Friday, March 13, 2015

2015 read #12: The Innkeeper's Song by Peter S. Beagle.

The Innkeeper's Song by Peter S. Beagle
348 pages
Published 1993
Read from March 4 to March 13
Rating: ★★★★ out of 5

After reading all those Year's Best Fantasy Stories anthologies from the 1970s, perhaps it's inevitable that I would pick up on the idea that The Innkeeper's Song is, essentially, a classic sword-and-sorcery tale seen through an intelligent, literate, humane lens. Or in other words, exactly what you'd expect if Peter S. Beagle tried his hand at it. There are battling wizards, extradimensional horrors, wandering heroes with tragic backstories and assassins hot on their heels, a perilous venture into the stronghold of the evil wizard, and much of the story takes place in and around the sort of crossroads inn found primarily in adventurers-on-a-quest fantasy (and hardly ever in history). But the characters feel distinct and well-rounded, fundamentally human in the best Beagle tradition, motivated by their emotional states, growing and changing through interaction. The emotional core of each character feels vivid and real.

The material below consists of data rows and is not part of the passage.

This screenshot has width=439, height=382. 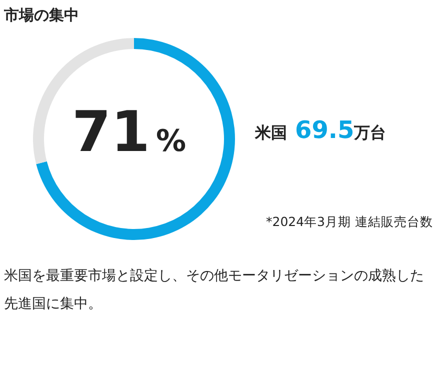 What do you see at coordinates (129, 132) in the screenshot?
I see `text: 71%` at bounding box center [129, 132].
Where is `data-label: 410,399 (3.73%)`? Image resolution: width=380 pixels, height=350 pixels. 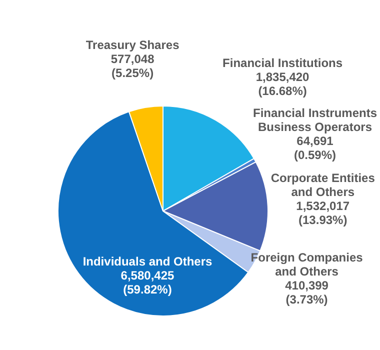
data-label: 410,399 (3.73%) is located at coordinates (307, 292).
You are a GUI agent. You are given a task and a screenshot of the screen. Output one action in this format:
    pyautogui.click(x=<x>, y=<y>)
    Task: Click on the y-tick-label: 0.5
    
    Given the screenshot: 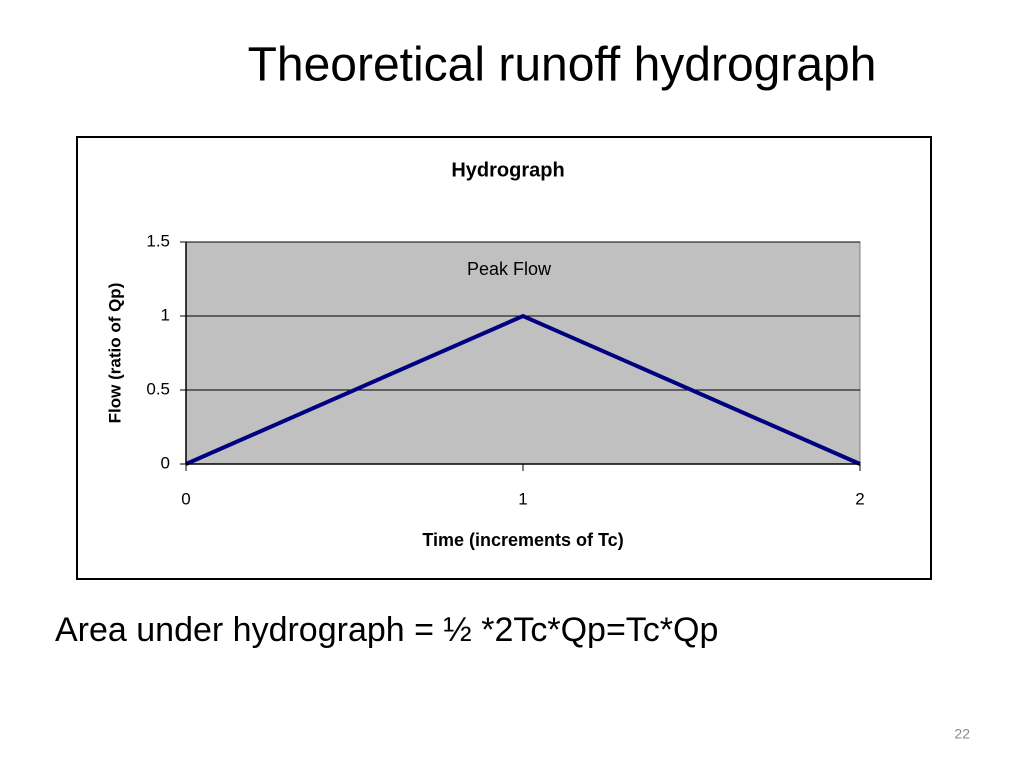 What is the action you would take?
    pyautogui.click(x=158, y=388)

The narration is excellent overall, after a forbidding start -- each the first eight or so chapters have a different narrator, relating overlapping sections of story from their own point of view, which felt a bit overwhelming at first, possibly because my brain is still muddy with whatever has been mucking up my reading abilities of late. But once each character established herself or himself in my head, this structure paid off with differing insights and complications, rather than merely spreading the story too thin, as multiple perspectives and main characters sometimes do (as in the later Song of Ice and Fire books). Multiple p.o.v.'s crowding for attention also made for perhaps one of the most memorable and unusual group sex scenes I've read to date, a thirty page opus (or derailment, depending on how you feel about it) bouncing between all four participants, as well as a shapeshifting fox (who, spoilers, turns out to be some kind of ancient extradimensional being later on). Beagle takes great pains to establish the emotional landscape leading to the foursome, and spends the protracted scene exploring ideas of comfort and intimacy and need, so I can't say it felt exploitative, but it was an unexpected tangent, at the very least.

Tuesday, March 3, 2015

2015 read #11: The Coast: A Journey Down the Atlantic Shore by Joseph J. Thorndike.

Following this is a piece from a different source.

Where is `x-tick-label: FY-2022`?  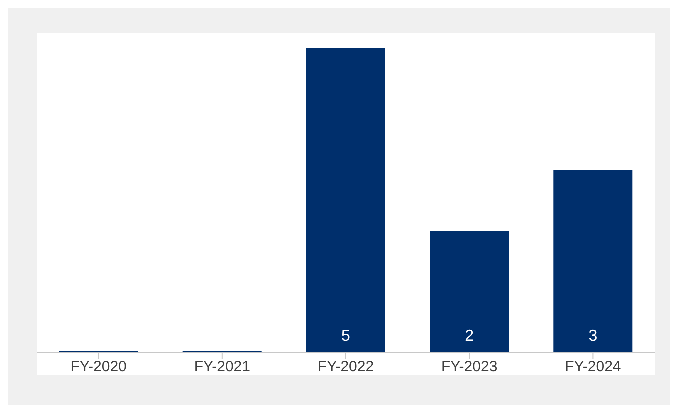
x-tick-label: FY-2022 is located at coordinates (346, 367).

The Coast: A Journey Down the Atlantic Shore by Joseph J. Thorndike
234 pages
Published 1993
Read from March 2 to March 3
Rating: ★★★ out of 5

I don't know what I was hoping to find in this book, exactly. I didn't dare hope for ecological eloquence on the scale of Steve Nicholls' Paradise Found, but I did have in mind something of the quixotically domestic adventuring of Roger Deakin's Wildwood and Waterlog. With those examples in mind, I could only be disappointed by Thorndike's tame journalism, which reminded me of nothing so much as a softball profile piece you could find in any issue of National Geographic from the 1960s to the mid-1990s (back when National Geographic put some effort into text-based articles, before it devolved into a monthly picture book for readers with newsstand attention spans), stretched into the size of a small novel. Thorndike's text even follows the pattern of those bygone articles, framing his journey with brisk background description and asides into historical poetry, stopping to get flavor commentary from fishermen, wildlife refuge managers, local conservation leaders, local weekly editors, and the like, without ever examining any particular issue in detail. Add some Sam Abell photographs, and any regional cluster of chapters could be a cover article. I like old National Geographic articles -- I quit my subscription once I divined that the picture-book format was here to stay, a regrettable reality of the new print economy -- but in book form it's merely a pleasant diversion, a quick but not especially memorable read that makes me wish Roger Deakin had written more books.